* _Exercise data_:
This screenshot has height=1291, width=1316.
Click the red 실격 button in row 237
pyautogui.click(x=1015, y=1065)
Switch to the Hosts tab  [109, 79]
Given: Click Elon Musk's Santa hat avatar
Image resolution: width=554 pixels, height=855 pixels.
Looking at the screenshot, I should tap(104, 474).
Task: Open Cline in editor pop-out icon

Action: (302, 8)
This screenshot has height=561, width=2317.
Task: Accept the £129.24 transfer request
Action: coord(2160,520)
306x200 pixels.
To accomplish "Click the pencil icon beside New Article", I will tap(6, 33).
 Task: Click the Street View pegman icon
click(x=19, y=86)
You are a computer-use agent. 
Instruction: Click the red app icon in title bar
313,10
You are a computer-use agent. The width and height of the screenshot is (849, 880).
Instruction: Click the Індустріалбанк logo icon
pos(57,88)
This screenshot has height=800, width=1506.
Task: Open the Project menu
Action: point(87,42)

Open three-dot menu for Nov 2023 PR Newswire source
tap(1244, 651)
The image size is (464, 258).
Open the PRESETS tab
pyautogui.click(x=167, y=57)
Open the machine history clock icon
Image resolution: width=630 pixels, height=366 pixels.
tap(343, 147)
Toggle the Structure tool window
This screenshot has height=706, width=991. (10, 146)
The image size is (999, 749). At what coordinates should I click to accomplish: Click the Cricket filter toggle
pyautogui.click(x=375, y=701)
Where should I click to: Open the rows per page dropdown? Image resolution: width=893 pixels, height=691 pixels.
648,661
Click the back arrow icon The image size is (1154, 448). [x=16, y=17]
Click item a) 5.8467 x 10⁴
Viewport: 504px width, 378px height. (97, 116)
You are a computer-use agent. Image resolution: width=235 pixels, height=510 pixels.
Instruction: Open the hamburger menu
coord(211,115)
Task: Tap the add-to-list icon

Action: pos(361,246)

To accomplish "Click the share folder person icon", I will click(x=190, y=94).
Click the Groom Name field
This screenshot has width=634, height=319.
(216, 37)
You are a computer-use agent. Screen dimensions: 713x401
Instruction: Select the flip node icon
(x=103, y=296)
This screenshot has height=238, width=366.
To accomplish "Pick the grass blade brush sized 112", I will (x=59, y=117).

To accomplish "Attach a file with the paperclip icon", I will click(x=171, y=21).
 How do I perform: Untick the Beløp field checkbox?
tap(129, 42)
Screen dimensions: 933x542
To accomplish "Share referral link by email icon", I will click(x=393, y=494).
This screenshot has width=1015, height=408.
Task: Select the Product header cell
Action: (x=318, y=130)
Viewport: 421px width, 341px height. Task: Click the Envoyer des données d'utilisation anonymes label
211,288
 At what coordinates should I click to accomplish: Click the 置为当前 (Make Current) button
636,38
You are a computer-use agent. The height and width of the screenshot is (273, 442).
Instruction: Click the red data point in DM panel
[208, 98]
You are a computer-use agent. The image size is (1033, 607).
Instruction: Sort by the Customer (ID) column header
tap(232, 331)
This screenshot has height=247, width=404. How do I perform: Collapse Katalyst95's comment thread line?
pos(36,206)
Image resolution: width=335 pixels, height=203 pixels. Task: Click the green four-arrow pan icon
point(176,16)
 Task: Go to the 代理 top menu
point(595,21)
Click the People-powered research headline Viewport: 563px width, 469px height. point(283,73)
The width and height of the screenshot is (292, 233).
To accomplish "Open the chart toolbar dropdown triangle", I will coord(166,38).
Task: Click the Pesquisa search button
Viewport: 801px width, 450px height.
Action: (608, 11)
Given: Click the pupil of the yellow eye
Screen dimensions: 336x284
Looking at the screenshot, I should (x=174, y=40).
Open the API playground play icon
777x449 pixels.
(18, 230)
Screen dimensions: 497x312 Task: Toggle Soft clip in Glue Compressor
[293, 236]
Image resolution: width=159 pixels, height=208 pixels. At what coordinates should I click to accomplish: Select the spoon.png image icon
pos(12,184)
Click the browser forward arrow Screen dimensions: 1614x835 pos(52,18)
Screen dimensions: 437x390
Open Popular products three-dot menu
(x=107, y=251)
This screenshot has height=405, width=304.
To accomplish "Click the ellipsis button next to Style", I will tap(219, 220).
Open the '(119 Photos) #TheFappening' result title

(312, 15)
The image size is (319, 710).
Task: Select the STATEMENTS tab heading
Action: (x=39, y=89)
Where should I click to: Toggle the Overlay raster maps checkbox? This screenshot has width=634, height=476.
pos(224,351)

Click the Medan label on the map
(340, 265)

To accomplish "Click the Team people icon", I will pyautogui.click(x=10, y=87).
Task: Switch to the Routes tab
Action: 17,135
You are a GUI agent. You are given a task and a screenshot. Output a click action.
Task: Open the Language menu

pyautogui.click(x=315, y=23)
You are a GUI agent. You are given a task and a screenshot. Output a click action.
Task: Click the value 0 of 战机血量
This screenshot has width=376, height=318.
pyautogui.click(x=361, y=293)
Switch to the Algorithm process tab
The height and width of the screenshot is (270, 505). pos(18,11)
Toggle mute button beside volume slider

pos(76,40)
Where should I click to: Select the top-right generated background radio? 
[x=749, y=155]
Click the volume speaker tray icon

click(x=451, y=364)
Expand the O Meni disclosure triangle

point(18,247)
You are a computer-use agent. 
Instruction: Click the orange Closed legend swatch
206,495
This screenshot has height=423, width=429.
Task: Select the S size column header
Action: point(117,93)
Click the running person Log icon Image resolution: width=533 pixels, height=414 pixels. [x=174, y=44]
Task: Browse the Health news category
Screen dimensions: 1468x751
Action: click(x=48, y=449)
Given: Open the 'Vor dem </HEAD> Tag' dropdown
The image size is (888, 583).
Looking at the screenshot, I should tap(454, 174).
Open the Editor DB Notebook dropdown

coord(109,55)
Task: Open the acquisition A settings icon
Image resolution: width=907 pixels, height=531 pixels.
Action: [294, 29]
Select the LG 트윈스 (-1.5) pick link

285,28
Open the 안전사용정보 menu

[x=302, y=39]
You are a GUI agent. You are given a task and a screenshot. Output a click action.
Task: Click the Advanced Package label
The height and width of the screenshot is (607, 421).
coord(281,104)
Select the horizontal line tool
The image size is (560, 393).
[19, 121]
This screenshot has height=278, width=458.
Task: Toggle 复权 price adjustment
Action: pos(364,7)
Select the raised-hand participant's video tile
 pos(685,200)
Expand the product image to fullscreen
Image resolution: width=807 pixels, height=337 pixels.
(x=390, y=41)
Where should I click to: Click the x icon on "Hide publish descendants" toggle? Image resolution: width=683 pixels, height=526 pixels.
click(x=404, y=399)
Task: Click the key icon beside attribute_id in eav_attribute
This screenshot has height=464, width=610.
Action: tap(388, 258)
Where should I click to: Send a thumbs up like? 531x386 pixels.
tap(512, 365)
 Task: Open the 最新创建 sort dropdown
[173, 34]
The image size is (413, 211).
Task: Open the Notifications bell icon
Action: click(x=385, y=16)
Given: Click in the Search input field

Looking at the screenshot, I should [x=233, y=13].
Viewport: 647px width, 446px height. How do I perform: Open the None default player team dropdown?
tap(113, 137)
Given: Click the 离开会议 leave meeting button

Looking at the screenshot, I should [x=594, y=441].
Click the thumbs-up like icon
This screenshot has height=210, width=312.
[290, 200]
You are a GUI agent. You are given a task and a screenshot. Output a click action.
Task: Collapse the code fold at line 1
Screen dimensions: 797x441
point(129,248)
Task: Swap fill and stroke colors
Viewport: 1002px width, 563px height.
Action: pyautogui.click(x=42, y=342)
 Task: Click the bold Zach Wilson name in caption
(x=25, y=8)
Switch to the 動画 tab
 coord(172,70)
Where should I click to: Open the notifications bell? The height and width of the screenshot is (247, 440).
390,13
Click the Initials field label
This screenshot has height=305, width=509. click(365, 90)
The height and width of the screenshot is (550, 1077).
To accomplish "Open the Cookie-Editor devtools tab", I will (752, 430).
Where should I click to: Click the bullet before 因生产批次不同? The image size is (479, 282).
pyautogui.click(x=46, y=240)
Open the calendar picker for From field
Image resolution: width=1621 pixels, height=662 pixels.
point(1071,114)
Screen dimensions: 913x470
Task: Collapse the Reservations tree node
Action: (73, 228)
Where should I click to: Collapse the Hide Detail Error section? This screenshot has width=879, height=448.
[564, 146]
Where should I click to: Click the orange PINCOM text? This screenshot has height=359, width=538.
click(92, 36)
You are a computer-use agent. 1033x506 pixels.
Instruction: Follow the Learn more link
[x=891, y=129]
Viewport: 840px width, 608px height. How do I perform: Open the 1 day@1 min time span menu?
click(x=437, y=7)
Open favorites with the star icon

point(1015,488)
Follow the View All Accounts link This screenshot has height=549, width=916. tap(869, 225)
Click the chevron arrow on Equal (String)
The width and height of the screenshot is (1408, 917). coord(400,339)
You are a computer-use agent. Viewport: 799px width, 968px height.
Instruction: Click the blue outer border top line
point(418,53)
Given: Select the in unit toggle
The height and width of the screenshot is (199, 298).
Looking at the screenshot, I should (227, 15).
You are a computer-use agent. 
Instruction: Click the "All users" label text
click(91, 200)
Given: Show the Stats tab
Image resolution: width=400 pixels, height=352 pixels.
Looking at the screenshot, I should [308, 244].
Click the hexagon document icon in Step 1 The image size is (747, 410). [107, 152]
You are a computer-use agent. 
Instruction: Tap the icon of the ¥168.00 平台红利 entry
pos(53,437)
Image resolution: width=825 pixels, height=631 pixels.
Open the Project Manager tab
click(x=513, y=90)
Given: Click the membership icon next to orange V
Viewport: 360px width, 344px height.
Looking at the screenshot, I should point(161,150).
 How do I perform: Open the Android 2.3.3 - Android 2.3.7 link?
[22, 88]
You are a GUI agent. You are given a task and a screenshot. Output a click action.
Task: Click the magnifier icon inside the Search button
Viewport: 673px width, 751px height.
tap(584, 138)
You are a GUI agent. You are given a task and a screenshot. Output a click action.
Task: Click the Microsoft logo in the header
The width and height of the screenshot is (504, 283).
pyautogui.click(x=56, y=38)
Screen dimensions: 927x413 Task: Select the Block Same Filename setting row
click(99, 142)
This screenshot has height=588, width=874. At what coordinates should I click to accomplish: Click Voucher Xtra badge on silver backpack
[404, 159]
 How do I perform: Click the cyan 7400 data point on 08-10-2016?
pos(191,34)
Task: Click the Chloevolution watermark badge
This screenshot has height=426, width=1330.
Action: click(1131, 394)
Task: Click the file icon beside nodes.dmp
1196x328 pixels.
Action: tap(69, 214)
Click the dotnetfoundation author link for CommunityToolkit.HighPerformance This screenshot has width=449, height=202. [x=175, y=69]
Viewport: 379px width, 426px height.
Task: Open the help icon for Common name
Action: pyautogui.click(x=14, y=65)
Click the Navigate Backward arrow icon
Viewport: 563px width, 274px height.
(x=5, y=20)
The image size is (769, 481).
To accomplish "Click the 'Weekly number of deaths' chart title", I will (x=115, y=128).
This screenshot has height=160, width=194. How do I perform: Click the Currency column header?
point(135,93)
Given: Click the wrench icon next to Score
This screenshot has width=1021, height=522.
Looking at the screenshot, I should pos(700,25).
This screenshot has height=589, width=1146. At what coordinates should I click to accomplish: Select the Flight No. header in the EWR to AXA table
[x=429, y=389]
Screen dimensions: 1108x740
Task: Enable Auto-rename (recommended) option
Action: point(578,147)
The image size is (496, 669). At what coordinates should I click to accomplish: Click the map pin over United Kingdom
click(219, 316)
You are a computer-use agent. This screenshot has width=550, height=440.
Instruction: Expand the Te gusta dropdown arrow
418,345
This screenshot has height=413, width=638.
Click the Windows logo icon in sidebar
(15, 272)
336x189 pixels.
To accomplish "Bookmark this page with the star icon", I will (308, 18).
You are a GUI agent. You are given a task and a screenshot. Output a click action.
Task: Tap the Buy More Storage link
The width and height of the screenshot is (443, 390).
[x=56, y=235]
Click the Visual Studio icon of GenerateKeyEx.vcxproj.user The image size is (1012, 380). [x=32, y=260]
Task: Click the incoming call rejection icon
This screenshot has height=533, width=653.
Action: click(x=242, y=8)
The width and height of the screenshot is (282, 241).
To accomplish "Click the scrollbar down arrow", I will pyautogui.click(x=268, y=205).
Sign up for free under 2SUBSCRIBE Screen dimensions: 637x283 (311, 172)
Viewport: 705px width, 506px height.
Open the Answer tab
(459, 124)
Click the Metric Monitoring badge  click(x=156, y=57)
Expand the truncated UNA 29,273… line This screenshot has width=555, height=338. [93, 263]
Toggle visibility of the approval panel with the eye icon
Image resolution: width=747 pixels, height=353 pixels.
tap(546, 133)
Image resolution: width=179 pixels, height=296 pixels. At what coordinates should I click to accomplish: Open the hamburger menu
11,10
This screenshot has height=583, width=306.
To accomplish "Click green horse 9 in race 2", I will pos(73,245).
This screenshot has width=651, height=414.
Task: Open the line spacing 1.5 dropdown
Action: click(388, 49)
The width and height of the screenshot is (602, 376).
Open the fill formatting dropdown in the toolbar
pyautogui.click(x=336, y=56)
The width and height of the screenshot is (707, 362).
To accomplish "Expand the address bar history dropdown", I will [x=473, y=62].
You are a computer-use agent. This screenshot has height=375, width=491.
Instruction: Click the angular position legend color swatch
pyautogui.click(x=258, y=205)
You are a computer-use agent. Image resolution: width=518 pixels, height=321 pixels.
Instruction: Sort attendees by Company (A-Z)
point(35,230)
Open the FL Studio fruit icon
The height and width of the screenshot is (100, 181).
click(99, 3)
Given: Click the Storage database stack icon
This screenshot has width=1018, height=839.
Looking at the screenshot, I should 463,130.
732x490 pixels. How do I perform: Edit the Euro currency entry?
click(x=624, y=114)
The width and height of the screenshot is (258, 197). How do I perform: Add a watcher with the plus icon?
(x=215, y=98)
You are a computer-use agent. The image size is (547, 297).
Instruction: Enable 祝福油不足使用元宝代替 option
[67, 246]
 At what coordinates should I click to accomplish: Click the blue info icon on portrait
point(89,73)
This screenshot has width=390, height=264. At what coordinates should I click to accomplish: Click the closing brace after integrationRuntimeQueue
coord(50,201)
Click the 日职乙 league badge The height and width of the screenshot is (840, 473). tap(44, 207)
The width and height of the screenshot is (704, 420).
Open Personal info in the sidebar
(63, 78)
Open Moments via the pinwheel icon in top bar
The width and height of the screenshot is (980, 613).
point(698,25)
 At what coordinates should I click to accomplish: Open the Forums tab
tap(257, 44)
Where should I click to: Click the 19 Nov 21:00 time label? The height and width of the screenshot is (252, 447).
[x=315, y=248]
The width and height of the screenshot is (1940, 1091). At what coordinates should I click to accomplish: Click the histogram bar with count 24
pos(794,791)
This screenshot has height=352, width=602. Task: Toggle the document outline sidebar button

* _What the task requires_: Copy out every line of the material above that mentions the word "history".

* _Solution for this exercise_:
Open the machine history clock icon
To accomplish "Expand the address bar history dropdown", I will [x=473, y=62].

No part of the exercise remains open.